Data for this exercise section start

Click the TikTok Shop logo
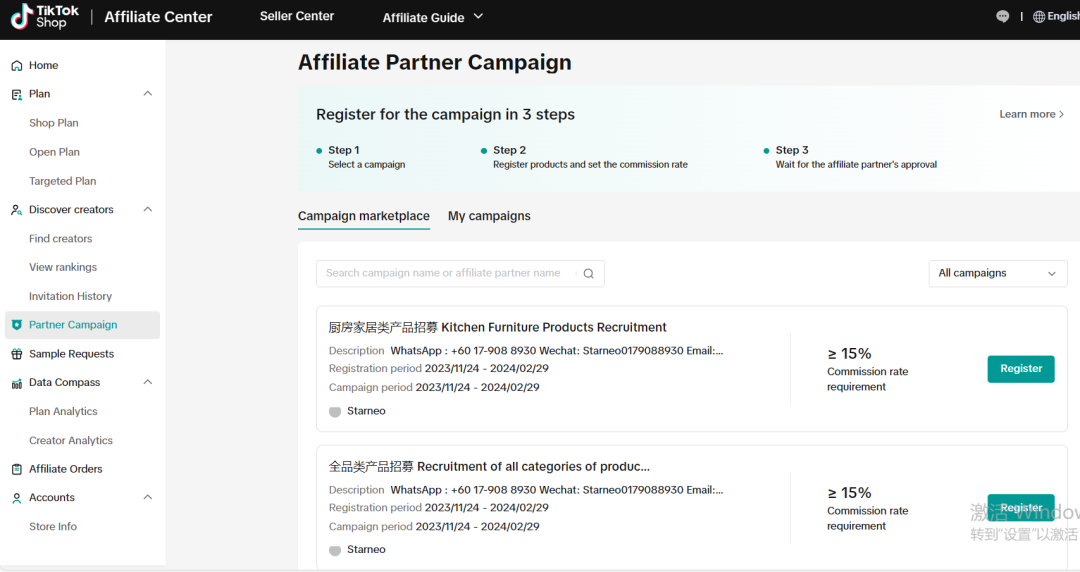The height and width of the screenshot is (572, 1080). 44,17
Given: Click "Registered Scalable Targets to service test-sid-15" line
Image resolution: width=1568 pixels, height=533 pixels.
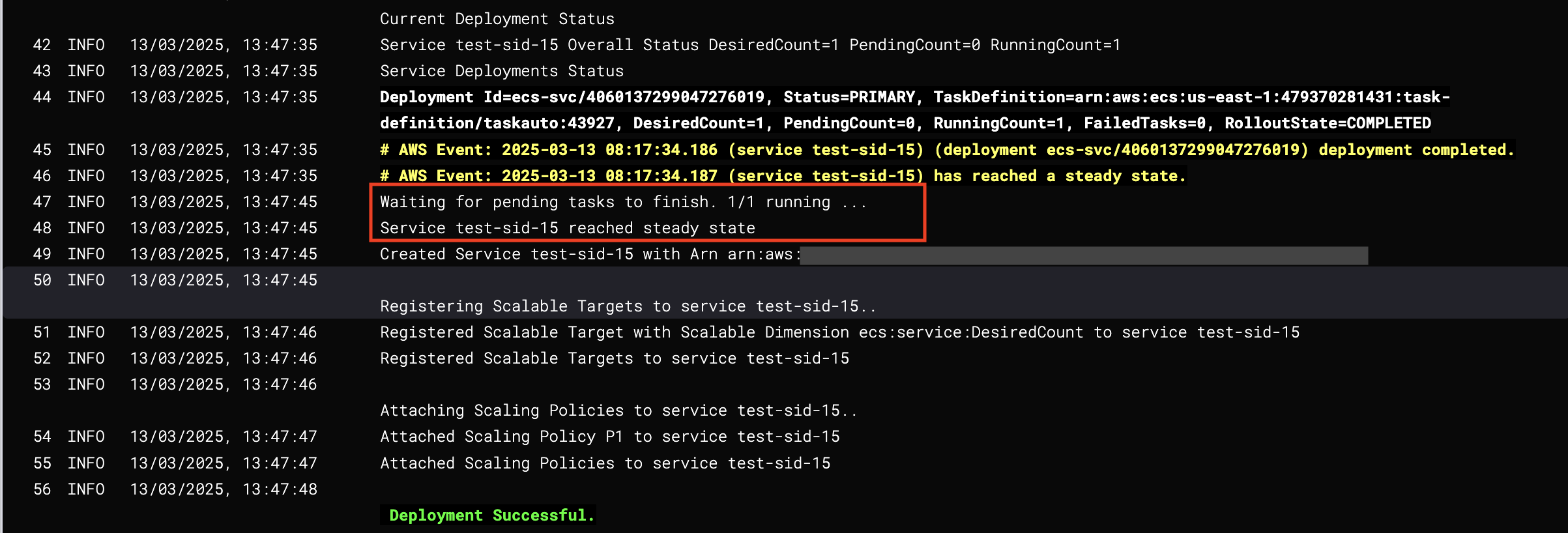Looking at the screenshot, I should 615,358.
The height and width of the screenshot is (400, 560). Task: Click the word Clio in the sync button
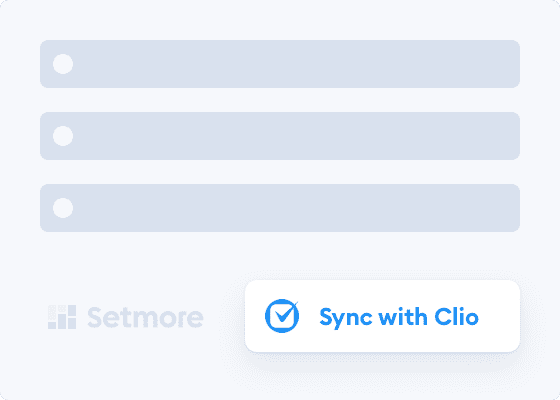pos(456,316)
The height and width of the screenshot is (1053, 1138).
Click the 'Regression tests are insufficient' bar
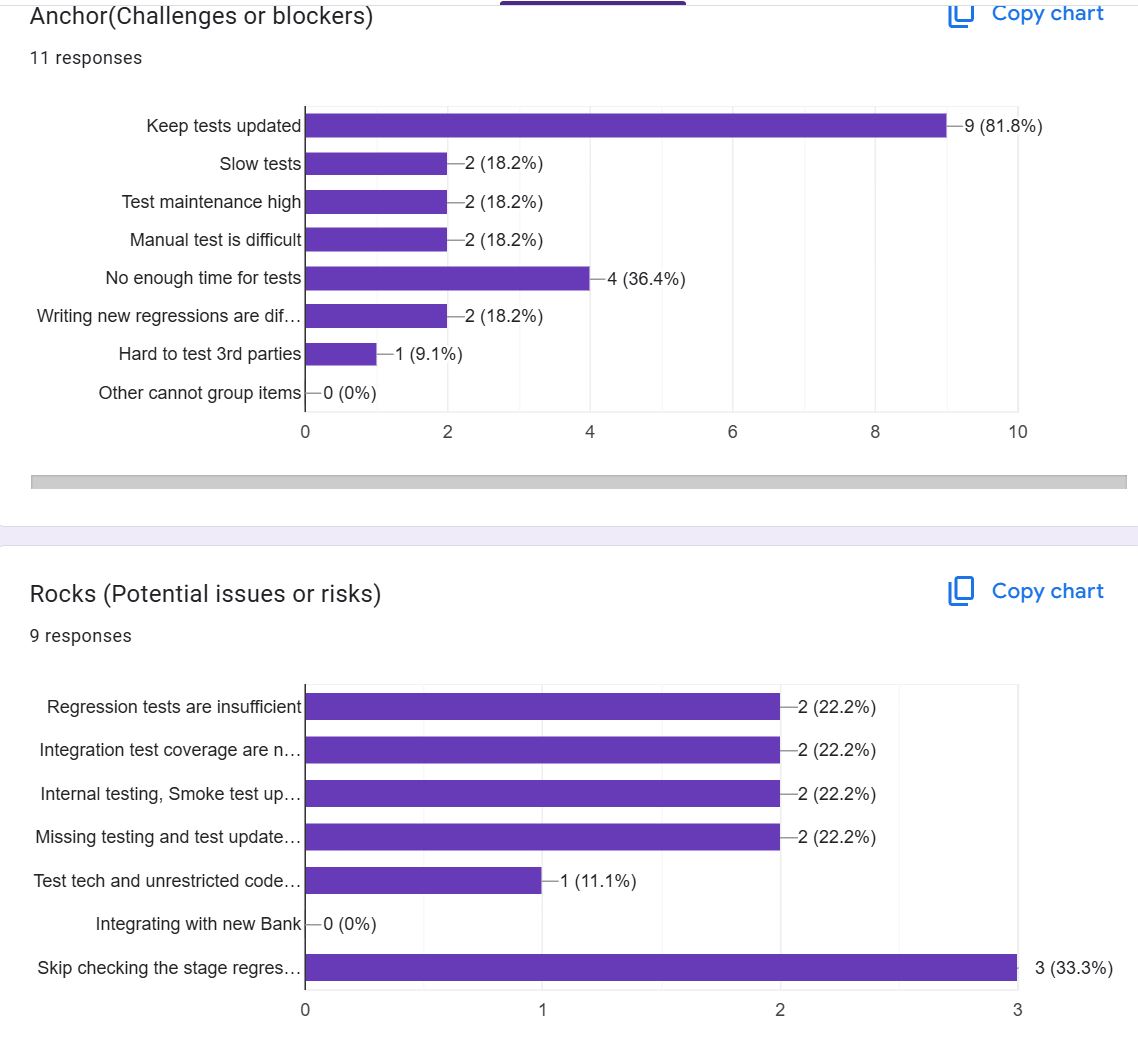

Data for this exercise section end

Requirement
Restate each entry word for word; omit the pictures.

Result of this task
Click the TikTok Shop logo
The height and width of the screenshot is (572, 1080). 44,17
Given: Click "Registered Scalable Targets to service test-sid-15" line
Image resolution: width=1568 pixels, height=533 pixels.
Looking at the screenshot, I should 615,358.
The height and width of the screenshot is (400, 560). Task: Click the word Clio in the sync button
pos(456,316)
The height and width of the screenshot is (1053, 1138).
Click the 'Regression tests are insufficient' bar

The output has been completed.